大怪我間違いなし。
そんな勢いで落下しておきながら。
「ぐえっ」
被害にあったのはあたし以外の人間だったようだ。
「え?うそ。」
なんで奈落の底(←言い過ぎ)にあんたがいるのよ。
「シカマル?」
一応助けようとしてくれたのだろう。少し離れた場所に放り投げられたっぽい書物がある。

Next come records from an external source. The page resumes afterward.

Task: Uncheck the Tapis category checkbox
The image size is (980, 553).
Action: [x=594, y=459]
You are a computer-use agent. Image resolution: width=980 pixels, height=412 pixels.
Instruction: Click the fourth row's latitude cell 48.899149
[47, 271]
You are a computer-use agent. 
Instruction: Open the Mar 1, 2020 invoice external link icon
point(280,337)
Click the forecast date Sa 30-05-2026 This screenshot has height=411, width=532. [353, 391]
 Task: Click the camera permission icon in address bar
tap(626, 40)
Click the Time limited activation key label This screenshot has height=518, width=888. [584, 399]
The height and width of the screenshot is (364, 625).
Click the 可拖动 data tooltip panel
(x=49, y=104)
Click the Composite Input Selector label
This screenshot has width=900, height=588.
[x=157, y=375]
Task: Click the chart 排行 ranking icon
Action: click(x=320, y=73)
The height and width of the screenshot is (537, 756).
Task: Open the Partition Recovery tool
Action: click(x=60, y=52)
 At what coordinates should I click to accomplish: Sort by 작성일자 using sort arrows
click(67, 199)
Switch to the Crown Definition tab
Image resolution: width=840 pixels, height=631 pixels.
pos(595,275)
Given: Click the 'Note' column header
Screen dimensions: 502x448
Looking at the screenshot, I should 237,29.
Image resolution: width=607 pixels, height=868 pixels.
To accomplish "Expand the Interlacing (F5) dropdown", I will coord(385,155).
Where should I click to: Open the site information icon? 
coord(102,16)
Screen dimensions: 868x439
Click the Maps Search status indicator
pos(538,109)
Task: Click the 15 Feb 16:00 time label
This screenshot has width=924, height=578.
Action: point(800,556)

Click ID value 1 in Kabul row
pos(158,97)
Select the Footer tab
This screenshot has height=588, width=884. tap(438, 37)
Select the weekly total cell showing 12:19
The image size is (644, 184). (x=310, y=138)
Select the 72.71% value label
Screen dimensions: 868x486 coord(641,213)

本好きのシカマルがあんな扱いするなんて相当慌てていたんだと思う。
そこまで理解してからようやくシカマルの上からおりて御礼を言おうと口を開いた瞬間。
「お前なぁもちっとマシな叫び方があるだろがっっ」
へ?
なんか物凄い呆れた声が聞こえたんですけど・・・。そんなに変だった!?
「開口1番にそれかよシカ。」
あれ?上を見上げればナルトが地上から見下ろしていた。
「うっせぇ。お前が言うなよナルト。こんなでも一応女なんだから突き落とすのはどーかと思う
ぜ」
「一応ってなによっ」
「あー」
視線を動かしながら内心めんどくせーと呟いた事間違い無しの表情をみせる。
「だいたいなんでシカマルがここにいるのよ」
「んあ?そりゃナルトに許可もらったから・・・っておまえ何も説明してねーのか?」
「する前にここ発見して勝手に落下してったんだってば」
俺が何で突き落とさなきゃなんねーんだよ。と不服そうな顔でシカマルを見る。
シカマルがいなければ捻挫くらいはしていただろう高さだ。フェミニストのナルトが確かにそん
な事をするわけがねーわな。とシカマルも納得した。
「うあー。マジかよ。めんどくせぇ」
「それはこっちのセリフ。とりあえずイノ怪我は?」
「あ。大丈夫シカマルがクッションになってくれたから」
「普段メモ帳代わりにされてるかと思えばお次ぎはクッションかよ。」
「なによーこれでも感謝してんのよ」
唇をとがらして文句を言い募っていたが
「まぁ何にせよ怪我がなくてよかったってばよ。」
ホッとした顔をされ思わず頬を染めた。
「心配した?」
「まぁ、結構高さあったし。シカは?怪我ねぇ?」
「全く無傷だ。あー馬に蹴られる気ねーから俺もう帰るわ」
「は?」
頬をそめるイノを見て彼女のホンキを理解したシカマルはよっこらしょと立ち上がった。
「この5冊借りてくぜ?」
一冊が指4本分くらいある分厚い装丁の本を重そうに持ち上げた。
「待った。どさくさに紛れて何持ってくつもりだってば。下の2冊は却下っ」
「ちっ」
バレたかと舌打ちをするシカマルの手からその2冊を奪い取り棚に片付ける。
禁術全集3式と4式である。←こんな所に放置!?(笑)
それを見取りナルトは半眼になる。
「・・・しぃかぁまぁるぅ。1と2見ただろー」
「あ、や、それは不可抗力っつーか親父がなんかの任務の土産にもって帰ってきやがったから。
」
つい読んじゃったわけだ。
「奈良のおっちゃん・・・なんて事するってば」
どこか常識をなくしている大人にため息を禁じ得ない。
「まぁ実践に使うにはあと5年はいるから安心しろよ」
「フツーは5年じゃムリだから。」
シカマルならやるだろう。
理解力が人並みはずれてる分、チャクラの不足さえ補えたらなんでもできてしまう男だ。
だから余計に読ませたくないのだか。
「はぁ。あんまり危険な術は覚えんなよ」
「気ぃつけとく」
まぁシカマルならアホな事はしないだろうし。
諦めて先程の2冊をポンと返してあげた。
すると普段はまずしない嬉しそうな顔を見せた。
(こいつもこんな顔してりゃ年相応なのにな)
「じゃあ、頑張れよ」
何を?なんて聞き返すでもない。
「ああ」
シカマルの激励に疲れた声で返事をし、奇跡的に二人の会話に口をはさまず聞いていた存在に振
り替える。
「あーっと・・・質問は?」
パッと輝くイノの顔を見て内心ため息をつく。
質問は沢山ありそうだった。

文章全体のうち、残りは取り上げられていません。